To overcome this problem, we have utilized antibodies of a different isotype, IgA, specifically dimeric IgA (dIgA). The purpose of dIgA in nature is to cross epithelial barriers so that it can be excreted into external secretions as a first line of defense against pathogens. This is accomplished by transcytosis via the polymeric immunoglobulin receptor (pIgR) that binds dIgA at the basolateral side of epithelial cells and releases it into the apical space in complex with the ecto-domain of the pIgR [137, 138]. This final ‘secretory IgA’ (sIgA) consists of the dIgA molecule tightly bound to the pIgR ecto-domain, which also provides the antibody increased stability and protection from proteases.
We found that the pIgR is highly expressed on cyst-lining cells in human ADPKD and mouse models, and that its expression is driven by the aberrant activation of the STAT6 pathway [139] that is one of the driving forces of renal cyst growth [140, 141]. Importantly, we found that dIgA administered by intraperitoneal injection in PKD mouse models is indeed targeted to polycystic kidneys and accumulates in renal cyst fluid [139]. In contrast, injected IgG does not measurably reach renal cyst lumens [139]. Because pIgR is a sacrificial transporter, it can only transcytose dIgA unidirectionally into cyst lumens but not back out. Because the majority of renal cysts have lost their connection to the tubular system, once dIgA has reached cyst lumens, it will be trapped there. Therefore, administered dIgA can accumulate in renal cyst lumens (Figure 2C).

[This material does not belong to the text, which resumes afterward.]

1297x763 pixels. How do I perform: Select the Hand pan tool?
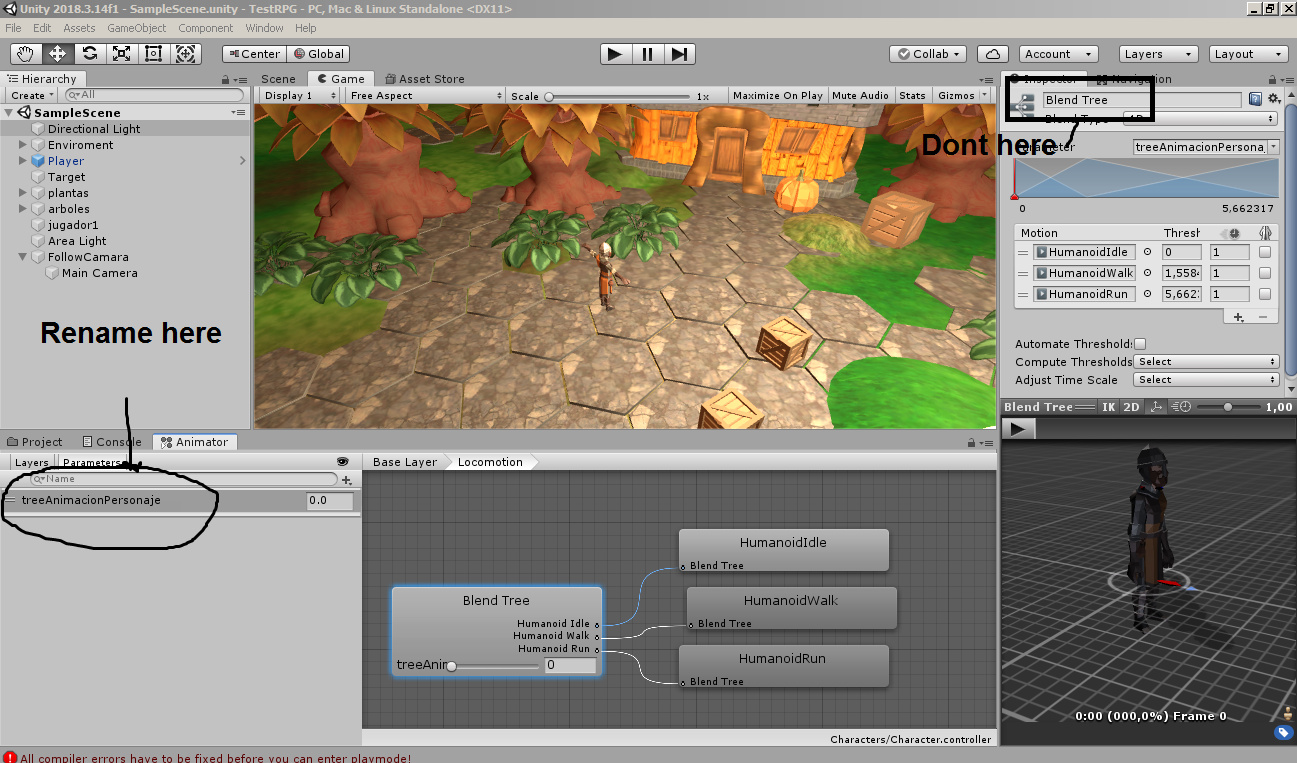coord(25,53)
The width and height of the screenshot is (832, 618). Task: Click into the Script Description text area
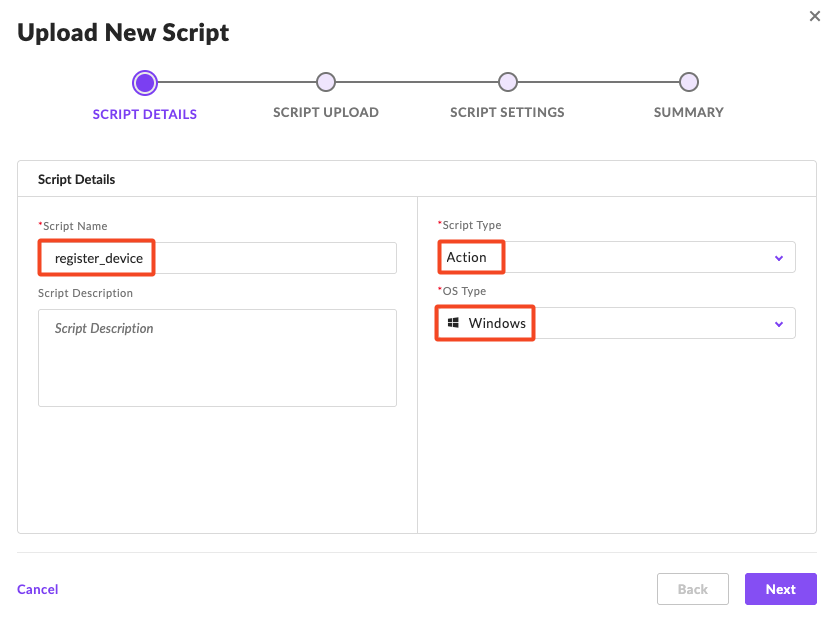point(217,357)
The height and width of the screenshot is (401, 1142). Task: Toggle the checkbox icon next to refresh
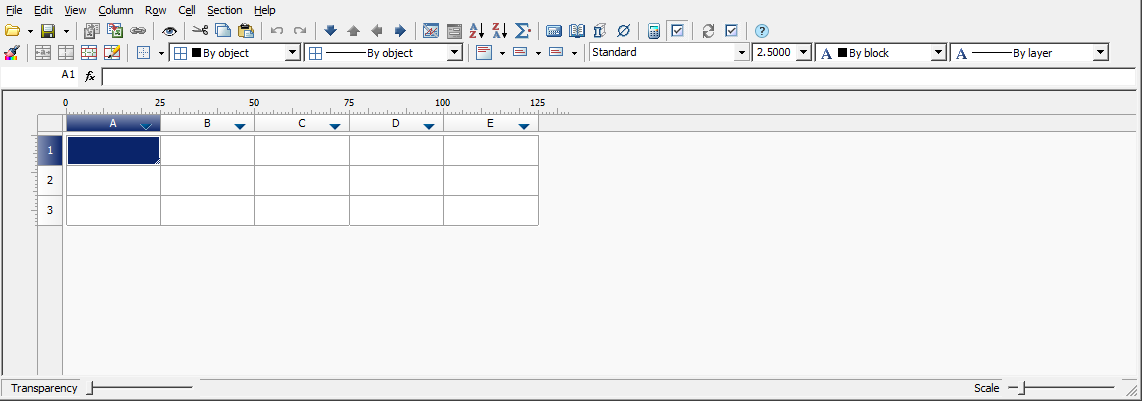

In contrast, due to the relatively short serum half-life of dIgA, the remainder of injected dIgA would be rapidly cleared systemically by secretion, primarily via the intestinal epithelium and via the bile [142, 143]. The net effect is that parenterally administered dIgA is specifically targeted to renal cyst lumens and would be expected to have minimal systemic effects.
Using this approach, we estimated that concentrations of dIgA in the microgram per milliliter range can be achieved in renal cyst lumens in mice, which far exceeds the 50% effective concentrations of any IgG therapeutic mAb currently in use. These findings suggest that it is feasible to utilize antagonistic mAbs against any number of growth factors/receptors implicated in PKD, provided that the mAbs are in dIgA format. This approach would allow the re-purposing of numerous existing mAbs, after re-formatting to dIgA—including those mAbs that are already in clinical use such as mAbs against the EGFR. Since the pIgR can also transcytose pentameric IgM antibodies, this isotype could potentially also be utilized. However, the large size of pentameric IgM is likely to create additional challenges with regard to manufacturing and pharmacokinetics.
CONCLUSIONS
In conclusion, numerous pharmacological agents targeting a multitude of pathways and molecules have shown promise in preclinical studies. Although renal and extra-renal side effects are a concern for the long duration of therapy needed in ADPKD, novel approaches for targeting of drugs to renal cysts may overcome this problem. New findings suggest that ADPKD therapy may even be possible without drugs but instead using dietary intervention.
ACKNOWLEDGEMENTS
This article is part of a Supplement on ADPKD supported by an educational grant from Otsuka Pharmaceutical Europe Ltd.
FUNDING
This work was supported by a grant from the National Institutes of Health (R01DK109563) to T.W. and gifts from the Lillian Goldman Charitable Trust and the Amy P. Goldman Foundation to University of California Santa Barbara to support the work of T.W.
CONFLICT OF INTEREST STATEMENT
In the last three years, T.W. has received research funding from Endocyte, Inc. and eFFECTOR Therapeutics, Inc. J.M.S. has previously been an employee of Endocyte, Inc.